Before we dive into the acronyms and euro‑ or dollar‑denominated billions, a quick orientation: Washington prefers rapid‑fire grants and tax breaks that de‑risk private capital, while Brussels dishes out hefty, multi‑year envelopes that come with strings (and a fair bit of paperwork) but reward cross‑border teamwork.

4.1 United States

  • SBIR / STTR – Competitive grants delivered in three phases (Proof‑of‑Concept, Prototype, Commercialisation) of up to USD 3 million. A fast‑track lane favours generative‑AI solutions for defence, healthcare and logistics.
  • CHIPS and Science Act – R&D & fab creditsUSD 52 billion in total (2022‑30), of which USD 25 billion earmarked for R&D in advanced packaging, design and LLM‑oriented chips. A 40 % CAPEX tax credit is available for fabs that start production before 2030.
  • Defense Production Act, Title III – Revolving fund of up to USD 10 billion for direct federal orders of wafers, ASICs and high‑end memory. Advance payments stabilise demand along the strategic supply chain.
  • National AI Research Resource (NAIRR)USD 3 billion per year to provide up to 250 PFLOPS of free compute, curated or synthetic de‑identified datasets (health, climate, defence) and engineering support. 15 % of compute cycles are ring‑fenced for HBCUs and rural institutions.
  • DARPA “AI Forward” programme – Three‑year challenges worth USD 150 million each on robustness, interpretability, conceptual AI and bio‑security, offering Other Transaction Authority contracts and direct collaboration with national labs.

4.2 European Union

  • Horizon Europe (Cluster 4 “Digital‑Industry‑Space”) – Overall budget of ≈ EUR 95 billion (2021‑27). The co‑programmed AI‑Data‑Robotics Partnership channels ≈ EUR 1 billion per year (50 % industry‑matched) into foundation models, edge‑AI and AI‑enabled manufacturing.
  • Digital Europe Programme (DEP)EUR 7.5 billion for HPC, AI, cybersecurity and digital skills, including calls for Testing & Experimentation Facilities (TEFs) with grants up to EUR 30 million per testbed.
  • Recovery & Resilience Facility (RRF) – Member States must allocate at least 20 % of their plans to the digital transition.
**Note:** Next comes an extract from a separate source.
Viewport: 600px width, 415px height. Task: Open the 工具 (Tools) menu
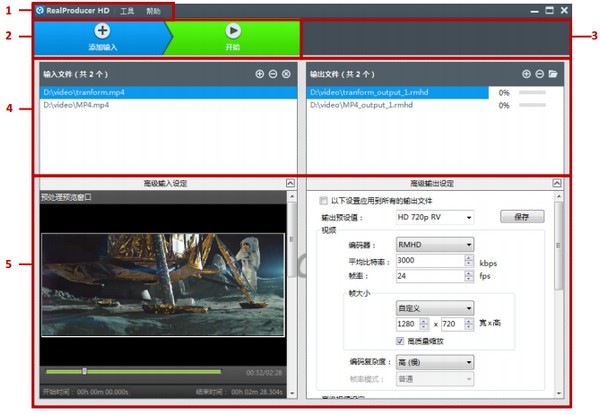(x=127, y=10)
This unlocks ≈ EUR 134 billion for federated cloud, data spaces and AI solutions for the public sector and SMEs.
  • EuroHPC Joint Undertaking – Co‑funds exascale supercomputers (LUMI, LEONARDO, JUPITER). Academic and industrial projects can access cycles either free of charge or at marginal cost via JU calls.
  • Key Digital Technologies JU / IPCEI Micro‑electronics & Communication – Up to EUR 8.1 billion in approved State aid (2023), leveraging ≈ EUR 13.7 billion in industrial co‑investment for chips, sensors and edge‑AI components.
  • European Digital Innovation Hubs (EDIHs) – Network of >150 hubs offering test‑before‑invest, training and matchmaking services. SMEs can receive DEP vouchers of up to EUR 15 000 to experiment with AI.

5 · Conclusions

The United States is opting for speed and industrial supremacy, relying on deregulation, targeted fiscal incentives and a strong geopolitical focus. The goal is to scale AI faster than any competitor while securing the domestic hardware supply chain.

The European Union prioritises a “trustworthy‑by‑design” approach, coupling binding rules with shared, long‑term investment. Although compliance costs will be higher, the EU could gain global normative leadership.

Opportunities for operators – Both jurisdictions offer deep funding pools. Choosing where to base an AI venture depends on the business model and regulatory risk appetite. Companies with expertise in privacy and safety may gain an edge in the EU market, while projects requiring rapid scale‑up or compute‑intensive infrastructure might prefer the U.S. ecosystem.